**Input for this task:**
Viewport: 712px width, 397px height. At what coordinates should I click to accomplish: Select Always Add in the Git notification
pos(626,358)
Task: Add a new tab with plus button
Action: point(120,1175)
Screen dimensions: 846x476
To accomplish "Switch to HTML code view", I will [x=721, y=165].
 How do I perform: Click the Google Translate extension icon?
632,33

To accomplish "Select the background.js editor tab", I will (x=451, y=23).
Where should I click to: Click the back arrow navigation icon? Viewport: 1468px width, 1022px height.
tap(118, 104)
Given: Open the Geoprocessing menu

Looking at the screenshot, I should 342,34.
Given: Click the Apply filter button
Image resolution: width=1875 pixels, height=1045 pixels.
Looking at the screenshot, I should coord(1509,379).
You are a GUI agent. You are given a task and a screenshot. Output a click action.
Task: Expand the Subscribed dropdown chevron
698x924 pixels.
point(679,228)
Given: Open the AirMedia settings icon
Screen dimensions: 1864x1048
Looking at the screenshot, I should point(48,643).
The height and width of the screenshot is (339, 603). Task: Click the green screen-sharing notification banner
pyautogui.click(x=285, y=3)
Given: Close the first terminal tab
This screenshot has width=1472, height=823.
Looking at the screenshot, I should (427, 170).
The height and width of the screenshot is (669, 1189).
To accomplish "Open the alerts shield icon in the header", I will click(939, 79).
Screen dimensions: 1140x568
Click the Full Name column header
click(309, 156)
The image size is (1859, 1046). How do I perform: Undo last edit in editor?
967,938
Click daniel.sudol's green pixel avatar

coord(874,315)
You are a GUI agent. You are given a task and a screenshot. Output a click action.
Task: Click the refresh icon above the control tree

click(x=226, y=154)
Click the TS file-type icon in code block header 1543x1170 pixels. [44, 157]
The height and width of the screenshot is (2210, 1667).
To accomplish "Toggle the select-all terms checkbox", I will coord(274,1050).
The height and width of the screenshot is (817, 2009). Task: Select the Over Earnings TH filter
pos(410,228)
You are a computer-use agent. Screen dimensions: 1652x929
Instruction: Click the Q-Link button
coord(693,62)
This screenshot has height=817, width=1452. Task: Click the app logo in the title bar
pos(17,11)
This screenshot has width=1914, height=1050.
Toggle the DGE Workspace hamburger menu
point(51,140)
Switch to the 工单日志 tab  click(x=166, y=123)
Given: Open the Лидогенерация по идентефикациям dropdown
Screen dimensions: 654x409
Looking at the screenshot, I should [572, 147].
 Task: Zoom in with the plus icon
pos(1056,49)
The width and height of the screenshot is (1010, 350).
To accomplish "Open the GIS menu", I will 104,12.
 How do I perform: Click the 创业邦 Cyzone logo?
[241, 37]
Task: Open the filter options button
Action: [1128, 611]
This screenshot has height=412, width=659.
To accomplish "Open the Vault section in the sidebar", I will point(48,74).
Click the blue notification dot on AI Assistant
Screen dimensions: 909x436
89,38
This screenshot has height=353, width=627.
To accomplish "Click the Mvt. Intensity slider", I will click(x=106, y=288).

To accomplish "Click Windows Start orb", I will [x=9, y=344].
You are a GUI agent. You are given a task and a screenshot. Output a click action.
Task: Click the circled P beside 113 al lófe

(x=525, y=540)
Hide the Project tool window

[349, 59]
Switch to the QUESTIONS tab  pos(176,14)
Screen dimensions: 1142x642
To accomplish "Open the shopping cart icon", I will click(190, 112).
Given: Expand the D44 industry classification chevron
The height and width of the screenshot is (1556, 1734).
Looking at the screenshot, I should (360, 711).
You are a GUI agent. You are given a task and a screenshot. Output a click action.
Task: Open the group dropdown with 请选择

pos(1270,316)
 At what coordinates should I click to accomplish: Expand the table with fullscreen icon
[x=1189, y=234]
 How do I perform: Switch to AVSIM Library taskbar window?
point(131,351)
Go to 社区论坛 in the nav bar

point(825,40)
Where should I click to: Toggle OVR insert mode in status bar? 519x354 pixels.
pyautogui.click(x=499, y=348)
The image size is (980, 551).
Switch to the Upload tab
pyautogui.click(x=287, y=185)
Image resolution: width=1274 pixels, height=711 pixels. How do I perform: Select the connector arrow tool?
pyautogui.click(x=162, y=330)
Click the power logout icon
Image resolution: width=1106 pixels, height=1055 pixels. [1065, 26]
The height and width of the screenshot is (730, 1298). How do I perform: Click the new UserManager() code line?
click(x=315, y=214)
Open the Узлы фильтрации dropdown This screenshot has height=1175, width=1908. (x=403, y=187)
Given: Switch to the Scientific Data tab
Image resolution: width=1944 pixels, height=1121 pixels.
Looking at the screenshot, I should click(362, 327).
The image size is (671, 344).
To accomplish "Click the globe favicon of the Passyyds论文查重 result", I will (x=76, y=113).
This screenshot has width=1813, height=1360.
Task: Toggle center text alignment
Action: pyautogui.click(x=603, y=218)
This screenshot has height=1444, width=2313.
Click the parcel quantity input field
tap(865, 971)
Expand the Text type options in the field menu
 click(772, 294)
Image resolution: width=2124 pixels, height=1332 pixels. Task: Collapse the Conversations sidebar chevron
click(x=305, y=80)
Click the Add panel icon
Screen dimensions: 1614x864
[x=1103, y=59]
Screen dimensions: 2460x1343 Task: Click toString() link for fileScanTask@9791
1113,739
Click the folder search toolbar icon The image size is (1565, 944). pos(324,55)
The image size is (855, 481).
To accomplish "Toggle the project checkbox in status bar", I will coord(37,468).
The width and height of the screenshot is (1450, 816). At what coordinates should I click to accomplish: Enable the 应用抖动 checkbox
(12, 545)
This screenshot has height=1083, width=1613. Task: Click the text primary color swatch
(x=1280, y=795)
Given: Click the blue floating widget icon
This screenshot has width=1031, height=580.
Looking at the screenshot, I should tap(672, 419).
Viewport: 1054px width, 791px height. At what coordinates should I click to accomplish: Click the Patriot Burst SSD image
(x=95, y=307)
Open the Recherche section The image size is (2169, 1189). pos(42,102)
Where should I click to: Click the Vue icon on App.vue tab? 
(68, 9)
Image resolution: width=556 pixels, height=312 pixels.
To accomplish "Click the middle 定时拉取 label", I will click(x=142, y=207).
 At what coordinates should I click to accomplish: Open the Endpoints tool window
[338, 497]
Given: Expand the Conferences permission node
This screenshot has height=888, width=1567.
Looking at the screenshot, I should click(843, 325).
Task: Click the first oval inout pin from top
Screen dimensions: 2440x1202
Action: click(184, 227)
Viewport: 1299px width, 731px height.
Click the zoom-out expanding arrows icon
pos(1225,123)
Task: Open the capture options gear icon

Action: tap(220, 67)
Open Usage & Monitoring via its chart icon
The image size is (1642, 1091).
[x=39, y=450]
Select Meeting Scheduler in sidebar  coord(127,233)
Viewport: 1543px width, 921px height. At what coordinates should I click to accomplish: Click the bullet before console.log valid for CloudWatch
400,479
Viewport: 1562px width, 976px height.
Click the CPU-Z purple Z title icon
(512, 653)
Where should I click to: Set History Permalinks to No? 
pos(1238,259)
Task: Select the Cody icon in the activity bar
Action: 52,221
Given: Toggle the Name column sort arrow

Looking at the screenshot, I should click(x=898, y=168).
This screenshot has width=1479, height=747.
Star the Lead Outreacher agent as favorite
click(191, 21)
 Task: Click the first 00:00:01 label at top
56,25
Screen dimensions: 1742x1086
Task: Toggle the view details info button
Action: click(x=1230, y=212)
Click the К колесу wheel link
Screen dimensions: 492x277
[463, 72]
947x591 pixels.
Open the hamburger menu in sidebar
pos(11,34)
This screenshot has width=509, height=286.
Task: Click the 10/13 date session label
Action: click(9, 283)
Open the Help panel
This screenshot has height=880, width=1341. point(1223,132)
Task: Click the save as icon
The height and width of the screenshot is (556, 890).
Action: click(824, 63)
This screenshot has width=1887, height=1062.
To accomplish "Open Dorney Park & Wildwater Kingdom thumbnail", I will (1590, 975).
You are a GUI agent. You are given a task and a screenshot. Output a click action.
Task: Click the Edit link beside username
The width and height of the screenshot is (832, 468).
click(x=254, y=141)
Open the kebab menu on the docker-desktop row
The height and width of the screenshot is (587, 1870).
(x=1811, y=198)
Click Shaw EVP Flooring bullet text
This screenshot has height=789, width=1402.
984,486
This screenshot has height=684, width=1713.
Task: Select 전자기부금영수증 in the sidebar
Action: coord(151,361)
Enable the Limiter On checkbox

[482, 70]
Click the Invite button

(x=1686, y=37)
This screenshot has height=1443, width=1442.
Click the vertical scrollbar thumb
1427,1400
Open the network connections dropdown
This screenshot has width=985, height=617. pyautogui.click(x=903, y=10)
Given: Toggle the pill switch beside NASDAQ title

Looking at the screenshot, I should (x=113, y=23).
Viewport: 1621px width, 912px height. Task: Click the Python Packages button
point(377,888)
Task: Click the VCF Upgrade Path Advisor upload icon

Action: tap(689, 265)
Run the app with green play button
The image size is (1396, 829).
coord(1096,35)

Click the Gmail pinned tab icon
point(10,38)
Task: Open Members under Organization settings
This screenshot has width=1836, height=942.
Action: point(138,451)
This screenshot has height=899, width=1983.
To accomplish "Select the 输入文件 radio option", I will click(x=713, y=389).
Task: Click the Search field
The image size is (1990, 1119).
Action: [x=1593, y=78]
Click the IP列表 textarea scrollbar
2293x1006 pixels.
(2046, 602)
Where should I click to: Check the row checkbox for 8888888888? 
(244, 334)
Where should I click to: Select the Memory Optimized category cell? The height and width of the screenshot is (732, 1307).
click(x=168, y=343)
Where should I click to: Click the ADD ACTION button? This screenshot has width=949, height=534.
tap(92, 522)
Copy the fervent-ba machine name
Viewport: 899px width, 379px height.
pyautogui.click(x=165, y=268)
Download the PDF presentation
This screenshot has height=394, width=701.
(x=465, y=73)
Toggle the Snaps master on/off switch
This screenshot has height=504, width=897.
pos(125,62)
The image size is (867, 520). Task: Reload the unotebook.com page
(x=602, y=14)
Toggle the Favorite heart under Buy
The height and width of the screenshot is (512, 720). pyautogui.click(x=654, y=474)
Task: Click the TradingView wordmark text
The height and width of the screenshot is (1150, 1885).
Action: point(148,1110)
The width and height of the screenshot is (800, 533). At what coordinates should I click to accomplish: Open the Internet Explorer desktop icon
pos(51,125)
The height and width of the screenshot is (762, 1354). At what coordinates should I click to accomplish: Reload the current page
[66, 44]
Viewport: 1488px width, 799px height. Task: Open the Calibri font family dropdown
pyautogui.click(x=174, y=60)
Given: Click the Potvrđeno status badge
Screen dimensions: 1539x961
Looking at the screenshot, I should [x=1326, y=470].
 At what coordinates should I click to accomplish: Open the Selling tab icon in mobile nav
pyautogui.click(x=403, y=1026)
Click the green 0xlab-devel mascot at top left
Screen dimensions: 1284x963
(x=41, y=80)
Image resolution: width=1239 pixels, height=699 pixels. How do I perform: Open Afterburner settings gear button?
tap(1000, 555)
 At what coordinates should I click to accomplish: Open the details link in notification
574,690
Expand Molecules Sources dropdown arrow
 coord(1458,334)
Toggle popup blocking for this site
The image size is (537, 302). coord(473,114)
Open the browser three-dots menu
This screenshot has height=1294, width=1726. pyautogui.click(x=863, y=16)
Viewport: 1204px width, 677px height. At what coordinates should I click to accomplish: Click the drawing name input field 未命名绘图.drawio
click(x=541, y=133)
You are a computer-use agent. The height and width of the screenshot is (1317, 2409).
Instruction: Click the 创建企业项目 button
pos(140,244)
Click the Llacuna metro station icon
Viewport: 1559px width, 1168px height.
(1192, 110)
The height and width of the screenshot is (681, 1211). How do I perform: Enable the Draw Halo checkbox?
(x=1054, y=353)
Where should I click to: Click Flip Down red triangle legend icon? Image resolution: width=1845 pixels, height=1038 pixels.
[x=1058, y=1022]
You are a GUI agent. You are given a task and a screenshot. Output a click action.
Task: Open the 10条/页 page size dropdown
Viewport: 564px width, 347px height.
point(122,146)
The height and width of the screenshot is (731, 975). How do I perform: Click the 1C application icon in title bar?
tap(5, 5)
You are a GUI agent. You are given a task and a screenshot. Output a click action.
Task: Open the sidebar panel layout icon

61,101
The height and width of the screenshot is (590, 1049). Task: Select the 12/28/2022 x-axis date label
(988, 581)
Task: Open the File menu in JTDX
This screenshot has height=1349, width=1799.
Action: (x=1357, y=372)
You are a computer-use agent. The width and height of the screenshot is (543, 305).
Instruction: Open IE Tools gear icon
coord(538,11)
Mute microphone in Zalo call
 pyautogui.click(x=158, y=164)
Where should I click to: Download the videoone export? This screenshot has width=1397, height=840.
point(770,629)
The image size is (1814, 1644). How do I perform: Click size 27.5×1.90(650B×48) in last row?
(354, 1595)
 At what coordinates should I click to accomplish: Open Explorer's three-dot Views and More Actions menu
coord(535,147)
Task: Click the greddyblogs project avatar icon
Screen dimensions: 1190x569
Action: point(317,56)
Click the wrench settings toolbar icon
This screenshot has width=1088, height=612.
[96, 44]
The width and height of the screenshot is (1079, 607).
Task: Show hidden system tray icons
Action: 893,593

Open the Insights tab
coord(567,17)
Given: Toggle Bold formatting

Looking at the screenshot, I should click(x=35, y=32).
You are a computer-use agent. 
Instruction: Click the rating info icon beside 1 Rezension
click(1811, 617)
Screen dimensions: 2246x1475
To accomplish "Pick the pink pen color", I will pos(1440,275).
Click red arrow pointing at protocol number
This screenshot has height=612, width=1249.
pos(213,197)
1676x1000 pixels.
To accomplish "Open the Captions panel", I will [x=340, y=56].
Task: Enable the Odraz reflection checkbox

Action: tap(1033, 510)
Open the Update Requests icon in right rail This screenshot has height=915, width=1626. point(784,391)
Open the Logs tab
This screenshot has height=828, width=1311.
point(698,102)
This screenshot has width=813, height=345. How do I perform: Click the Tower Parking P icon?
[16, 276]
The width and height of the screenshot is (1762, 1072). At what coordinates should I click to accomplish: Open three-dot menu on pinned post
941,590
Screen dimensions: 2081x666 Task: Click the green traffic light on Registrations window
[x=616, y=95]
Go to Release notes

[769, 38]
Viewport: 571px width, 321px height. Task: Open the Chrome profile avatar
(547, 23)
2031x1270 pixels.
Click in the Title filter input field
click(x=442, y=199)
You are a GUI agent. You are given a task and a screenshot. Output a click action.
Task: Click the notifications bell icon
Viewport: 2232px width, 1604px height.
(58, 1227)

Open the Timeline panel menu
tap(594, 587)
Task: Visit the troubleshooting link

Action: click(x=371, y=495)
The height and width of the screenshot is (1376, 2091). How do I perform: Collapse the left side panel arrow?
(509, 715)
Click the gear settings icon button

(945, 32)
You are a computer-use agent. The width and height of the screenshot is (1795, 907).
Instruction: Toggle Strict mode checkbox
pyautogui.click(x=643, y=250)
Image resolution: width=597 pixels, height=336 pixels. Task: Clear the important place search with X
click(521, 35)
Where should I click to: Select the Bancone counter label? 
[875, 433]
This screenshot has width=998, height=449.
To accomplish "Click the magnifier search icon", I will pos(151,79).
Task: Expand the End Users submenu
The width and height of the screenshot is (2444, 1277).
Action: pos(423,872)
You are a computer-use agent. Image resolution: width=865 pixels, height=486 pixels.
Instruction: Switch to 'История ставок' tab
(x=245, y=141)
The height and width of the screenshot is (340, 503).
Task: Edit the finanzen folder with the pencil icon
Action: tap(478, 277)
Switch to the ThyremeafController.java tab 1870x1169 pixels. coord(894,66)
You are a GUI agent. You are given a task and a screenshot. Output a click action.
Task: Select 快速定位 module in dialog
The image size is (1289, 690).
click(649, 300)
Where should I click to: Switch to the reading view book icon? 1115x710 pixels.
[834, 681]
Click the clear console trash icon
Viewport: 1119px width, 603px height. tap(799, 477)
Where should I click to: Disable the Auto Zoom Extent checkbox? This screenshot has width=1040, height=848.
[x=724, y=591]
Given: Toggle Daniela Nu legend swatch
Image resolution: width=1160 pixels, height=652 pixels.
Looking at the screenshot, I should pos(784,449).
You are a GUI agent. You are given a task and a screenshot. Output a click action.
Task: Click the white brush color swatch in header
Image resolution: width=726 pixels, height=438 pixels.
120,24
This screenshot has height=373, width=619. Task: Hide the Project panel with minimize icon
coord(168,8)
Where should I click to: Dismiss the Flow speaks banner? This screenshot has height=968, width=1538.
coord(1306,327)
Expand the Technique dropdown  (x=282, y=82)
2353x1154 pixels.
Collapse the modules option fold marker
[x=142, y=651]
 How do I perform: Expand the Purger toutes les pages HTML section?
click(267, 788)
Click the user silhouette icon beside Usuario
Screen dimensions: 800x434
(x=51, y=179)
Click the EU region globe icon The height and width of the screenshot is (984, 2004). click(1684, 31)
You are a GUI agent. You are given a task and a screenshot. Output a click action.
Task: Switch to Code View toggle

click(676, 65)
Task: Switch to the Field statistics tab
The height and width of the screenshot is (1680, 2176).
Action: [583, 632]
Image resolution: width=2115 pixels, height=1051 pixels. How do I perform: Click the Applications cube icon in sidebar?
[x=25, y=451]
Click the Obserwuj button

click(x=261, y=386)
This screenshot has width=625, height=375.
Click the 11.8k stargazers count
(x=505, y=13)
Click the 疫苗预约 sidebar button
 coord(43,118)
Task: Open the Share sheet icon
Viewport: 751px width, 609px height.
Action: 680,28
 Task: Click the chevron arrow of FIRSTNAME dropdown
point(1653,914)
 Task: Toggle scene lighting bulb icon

**Work to complete:** Lines containing "blue" in the records above: how many are there? Give only the number.

**Solution to this problem:** 2